Standard & Poor's said it was placing its UPS ratings on negative CreditWatch, noting that the company has not provided any details on how it would finance the purchase. "If the transaction goes forward, UPS' credit metrics could deteriorate to a level that would no longer support our current ratings," which include a "AA-" corporate credit rating, the ratings agency said. That's three notches below S&P's top "AAA" investment-grade rating.
TNT, which is based in Amsterdam, has been seen as a takeover target of either UPS or smaller rival FedEx Corp. for some time. Deutsche Bank analyst Justin Yagerman said in a note to clients Friday that he doesn't expect FedEx will go after TNT, preferring instead to continue its plan of acquiring smaller companies in Europe. A FedEx spokesman said the company doesn't comment on corporate development matters.
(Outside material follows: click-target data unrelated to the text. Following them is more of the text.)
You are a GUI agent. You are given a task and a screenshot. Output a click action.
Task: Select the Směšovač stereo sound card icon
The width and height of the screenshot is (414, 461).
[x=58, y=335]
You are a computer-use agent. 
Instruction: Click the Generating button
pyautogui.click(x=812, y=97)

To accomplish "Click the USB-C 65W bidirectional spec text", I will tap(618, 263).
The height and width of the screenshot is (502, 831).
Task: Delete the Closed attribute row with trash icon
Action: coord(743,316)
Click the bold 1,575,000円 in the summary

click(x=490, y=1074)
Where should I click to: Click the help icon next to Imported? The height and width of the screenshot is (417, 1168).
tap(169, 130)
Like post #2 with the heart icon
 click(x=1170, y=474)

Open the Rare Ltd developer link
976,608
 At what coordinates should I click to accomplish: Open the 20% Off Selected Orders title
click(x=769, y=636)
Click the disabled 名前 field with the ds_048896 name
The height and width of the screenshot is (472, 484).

Last month, TNT detailed plans to split its express and mail businesses and said its CEO will step down after that separation is complete. That's expected sometime next year.
The company's express operations are growing, but its mail business is struggling with lower volume and disputes over layoffs. In November, it reported third-quarter net profit fell by more than half to euro5 million, reflecting weak margins in its European businesses and losses at its operations in high-growth emerging markets.
Shareholders are set to vote on the separation in May.
TNT was split from Dutch mail company PostNL NV in May of last year.